### Problem requirements
Taking the data below line by line, count those that include the word "tweet" and report the number alone.

### Given information
+ + + +
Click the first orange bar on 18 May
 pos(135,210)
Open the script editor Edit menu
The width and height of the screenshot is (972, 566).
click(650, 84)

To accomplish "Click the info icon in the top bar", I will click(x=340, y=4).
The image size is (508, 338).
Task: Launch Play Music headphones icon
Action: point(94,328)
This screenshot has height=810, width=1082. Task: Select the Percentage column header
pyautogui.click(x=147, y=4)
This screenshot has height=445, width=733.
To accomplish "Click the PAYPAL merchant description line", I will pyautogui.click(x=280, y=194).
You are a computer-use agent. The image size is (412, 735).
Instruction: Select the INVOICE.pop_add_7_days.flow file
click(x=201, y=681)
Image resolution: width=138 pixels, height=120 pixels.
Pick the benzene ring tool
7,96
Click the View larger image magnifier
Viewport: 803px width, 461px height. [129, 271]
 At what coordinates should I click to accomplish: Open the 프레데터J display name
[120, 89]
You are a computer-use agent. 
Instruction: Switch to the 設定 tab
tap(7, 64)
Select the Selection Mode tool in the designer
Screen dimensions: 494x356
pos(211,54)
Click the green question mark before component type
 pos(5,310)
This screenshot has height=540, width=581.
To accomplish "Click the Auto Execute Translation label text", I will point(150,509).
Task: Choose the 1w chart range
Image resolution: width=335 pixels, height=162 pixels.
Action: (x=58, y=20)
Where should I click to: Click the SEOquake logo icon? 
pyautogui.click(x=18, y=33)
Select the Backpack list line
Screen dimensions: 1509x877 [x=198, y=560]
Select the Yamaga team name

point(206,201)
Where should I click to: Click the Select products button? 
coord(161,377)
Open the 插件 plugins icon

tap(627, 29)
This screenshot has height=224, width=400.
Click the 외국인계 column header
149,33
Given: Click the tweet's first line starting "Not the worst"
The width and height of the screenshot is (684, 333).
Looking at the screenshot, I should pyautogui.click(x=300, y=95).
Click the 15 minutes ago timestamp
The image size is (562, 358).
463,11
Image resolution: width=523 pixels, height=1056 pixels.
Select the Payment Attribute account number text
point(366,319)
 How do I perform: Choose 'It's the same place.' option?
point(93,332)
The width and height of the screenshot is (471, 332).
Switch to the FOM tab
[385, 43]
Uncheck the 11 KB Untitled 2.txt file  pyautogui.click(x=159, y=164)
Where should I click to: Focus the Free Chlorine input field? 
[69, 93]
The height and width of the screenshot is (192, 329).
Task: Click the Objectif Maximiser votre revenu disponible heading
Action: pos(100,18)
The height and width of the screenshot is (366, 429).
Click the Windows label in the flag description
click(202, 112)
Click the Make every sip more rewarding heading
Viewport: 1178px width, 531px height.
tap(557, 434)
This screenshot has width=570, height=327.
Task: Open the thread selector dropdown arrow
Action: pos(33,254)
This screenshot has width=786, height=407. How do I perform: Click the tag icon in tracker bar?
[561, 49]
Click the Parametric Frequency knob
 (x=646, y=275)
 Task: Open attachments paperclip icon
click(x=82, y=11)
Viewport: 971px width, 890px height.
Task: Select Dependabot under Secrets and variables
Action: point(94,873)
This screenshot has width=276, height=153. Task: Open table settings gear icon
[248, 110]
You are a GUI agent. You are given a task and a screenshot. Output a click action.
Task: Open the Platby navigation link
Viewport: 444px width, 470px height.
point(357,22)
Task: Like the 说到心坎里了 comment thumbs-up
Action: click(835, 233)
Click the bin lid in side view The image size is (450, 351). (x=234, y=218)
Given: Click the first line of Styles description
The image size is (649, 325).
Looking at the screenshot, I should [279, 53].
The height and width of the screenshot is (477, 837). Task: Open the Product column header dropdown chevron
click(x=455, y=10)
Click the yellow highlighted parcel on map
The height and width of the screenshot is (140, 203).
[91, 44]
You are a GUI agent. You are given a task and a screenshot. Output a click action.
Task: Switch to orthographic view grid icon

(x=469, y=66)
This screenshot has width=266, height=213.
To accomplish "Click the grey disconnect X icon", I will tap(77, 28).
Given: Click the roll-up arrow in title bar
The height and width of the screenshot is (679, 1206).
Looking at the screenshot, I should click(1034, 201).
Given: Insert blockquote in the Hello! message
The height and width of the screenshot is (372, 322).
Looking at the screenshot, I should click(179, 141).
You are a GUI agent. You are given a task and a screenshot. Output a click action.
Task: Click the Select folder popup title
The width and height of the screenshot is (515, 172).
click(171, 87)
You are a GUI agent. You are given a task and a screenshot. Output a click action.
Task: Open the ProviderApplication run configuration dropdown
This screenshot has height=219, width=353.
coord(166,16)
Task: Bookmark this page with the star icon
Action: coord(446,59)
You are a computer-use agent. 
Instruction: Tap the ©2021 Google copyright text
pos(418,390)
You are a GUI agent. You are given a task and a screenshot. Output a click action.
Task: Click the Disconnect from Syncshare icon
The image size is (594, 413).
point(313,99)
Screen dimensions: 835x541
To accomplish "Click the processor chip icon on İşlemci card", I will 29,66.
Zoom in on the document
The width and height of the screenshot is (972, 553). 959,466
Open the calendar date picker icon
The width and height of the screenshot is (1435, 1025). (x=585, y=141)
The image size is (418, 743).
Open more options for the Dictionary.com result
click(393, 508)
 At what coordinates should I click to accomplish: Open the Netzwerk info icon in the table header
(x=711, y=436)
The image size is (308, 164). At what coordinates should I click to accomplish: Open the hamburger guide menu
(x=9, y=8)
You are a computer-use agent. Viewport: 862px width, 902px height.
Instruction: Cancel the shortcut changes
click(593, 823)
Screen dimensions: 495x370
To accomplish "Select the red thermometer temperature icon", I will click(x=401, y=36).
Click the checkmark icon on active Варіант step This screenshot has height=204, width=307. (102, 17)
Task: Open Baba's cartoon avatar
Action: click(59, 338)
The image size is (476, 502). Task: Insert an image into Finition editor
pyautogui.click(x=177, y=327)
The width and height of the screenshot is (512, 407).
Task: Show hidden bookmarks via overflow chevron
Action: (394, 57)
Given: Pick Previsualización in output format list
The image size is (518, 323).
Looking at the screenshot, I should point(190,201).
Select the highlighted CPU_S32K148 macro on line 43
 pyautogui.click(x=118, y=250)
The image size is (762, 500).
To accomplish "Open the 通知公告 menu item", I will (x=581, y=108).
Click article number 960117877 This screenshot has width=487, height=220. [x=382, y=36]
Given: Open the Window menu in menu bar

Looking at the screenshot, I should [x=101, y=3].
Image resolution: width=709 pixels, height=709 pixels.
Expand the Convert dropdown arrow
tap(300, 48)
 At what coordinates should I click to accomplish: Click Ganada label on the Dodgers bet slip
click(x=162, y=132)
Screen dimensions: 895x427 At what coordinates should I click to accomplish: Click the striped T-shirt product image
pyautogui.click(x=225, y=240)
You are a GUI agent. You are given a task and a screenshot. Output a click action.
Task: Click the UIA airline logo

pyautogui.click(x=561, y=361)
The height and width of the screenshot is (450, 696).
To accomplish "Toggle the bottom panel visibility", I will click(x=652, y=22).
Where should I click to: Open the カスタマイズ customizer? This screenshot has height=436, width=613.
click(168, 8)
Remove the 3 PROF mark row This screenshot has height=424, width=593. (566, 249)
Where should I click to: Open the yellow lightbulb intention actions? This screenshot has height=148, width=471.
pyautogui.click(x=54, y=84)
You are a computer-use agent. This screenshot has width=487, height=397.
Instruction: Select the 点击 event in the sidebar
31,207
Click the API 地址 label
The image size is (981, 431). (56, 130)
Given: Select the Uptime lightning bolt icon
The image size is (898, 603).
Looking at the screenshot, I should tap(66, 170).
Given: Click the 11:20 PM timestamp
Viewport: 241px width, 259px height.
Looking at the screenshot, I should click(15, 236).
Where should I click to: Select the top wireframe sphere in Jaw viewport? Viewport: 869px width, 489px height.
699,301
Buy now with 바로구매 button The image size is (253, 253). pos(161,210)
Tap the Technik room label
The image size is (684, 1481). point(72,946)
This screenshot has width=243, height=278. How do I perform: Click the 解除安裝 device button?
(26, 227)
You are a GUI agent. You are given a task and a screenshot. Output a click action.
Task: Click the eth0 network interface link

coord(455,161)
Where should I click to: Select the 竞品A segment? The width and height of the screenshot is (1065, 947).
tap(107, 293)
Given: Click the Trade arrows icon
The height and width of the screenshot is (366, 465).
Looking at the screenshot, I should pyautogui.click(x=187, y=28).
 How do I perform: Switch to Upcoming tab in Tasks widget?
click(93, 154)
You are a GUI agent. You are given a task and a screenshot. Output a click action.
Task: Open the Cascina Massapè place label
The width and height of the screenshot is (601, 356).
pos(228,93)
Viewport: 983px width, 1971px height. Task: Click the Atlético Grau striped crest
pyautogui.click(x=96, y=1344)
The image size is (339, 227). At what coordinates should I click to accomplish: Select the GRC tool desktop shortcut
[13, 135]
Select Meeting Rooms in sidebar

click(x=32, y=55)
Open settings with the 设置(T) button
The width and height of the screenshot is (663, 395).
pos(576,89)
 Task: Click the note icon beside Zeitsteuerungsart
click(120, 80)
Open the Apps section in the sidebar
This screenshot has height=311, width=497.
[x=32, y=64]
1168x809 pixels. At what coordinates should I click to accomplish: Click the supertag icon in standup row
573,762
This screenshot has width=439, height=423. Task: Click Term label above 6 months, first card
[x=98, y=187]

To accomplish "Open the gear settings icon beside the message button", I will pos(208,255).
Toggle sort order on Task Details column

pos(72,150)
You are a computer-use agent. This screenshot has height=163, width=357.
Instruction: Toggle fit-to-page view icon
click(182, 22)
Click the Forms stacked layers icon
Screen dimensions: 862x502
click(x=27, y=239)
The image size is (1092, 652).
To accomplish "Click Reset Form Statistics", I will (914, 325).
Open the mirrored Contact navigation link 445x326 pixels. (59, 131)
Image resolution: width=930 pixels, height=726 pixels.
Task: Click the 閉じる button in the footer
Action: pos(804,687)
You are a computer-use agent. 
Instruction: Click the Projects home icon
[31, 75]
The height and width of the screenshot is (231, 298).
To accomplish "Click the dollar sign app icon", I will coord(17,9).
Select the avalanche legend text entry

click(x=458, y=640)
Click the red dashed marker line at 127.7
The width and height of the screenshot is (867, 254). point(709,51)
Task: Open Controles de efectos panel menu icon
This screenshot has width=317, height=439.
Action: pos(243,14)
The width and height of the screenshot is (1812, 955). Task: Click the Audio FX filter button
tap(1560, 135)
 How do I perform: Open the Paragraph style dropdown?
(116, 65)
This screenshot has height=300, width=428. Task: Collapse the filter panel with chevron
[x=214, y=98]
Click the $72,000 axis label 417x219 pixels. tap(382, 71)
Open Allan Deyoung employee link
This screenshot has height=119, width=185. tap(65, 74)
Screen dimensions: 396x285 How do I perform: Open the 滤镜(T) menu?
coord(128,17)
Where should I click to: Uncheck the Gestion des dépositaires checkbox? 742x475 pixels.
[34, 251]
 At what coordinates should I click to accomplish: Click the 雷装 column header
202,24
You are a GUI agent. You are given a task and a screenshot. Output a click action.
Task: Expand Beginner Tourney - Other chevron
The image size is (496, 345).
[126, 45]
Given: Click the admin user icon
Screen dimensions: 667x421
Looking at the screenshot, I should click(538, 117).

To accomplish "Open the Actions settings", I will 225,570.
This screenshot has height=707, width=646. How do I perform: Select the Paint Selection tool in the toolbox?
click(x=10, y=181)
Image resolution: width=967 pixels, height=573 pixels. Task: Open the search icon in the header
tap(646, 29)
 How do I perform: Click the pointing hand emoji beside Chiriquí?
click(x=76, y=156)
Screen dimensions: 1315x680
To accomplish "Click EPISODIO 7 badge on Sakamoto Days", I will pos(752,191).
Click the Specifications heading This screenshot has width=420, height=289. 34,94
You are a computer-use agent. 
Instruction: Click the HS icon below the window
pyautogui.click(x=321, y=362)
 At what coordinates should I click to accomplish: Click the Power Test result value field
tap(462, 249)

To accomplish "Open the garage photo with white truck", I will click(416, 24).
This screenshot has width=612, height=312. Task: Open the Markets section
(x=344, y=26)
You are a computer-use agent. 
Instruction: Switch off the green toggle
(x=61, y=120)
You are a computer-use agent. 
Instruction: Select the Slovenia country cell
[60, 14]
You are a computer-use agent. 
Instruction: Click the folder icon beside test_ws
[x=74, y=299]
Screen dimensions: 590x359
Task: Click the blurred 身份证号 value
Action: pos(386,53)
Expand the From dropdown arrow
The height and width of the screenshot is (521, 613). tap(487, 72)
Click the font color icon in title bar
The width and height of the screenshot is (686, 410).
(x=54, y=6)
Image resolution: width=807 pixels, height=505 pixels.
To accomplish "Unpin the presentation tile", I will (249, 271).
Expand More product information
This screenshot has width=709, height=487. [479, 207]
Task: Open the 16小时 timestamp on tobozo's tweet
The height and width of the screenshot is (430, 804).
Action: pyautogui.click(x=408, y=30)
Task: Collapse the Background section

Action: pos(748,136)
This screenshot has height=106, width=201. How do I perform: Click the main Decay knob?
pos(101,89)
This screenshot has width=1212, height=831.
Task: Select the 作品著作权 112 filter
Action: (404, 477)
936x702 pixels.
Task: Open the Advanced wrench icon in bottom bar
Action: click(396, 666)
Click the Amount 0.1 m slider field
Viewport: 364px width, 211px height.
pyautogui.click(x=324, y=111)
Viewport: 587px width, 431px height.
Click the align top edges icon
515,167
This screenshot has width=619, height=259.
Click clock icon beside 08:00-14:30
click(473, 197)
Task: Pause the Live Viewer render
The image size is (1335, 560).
+ + + +
### Written response
2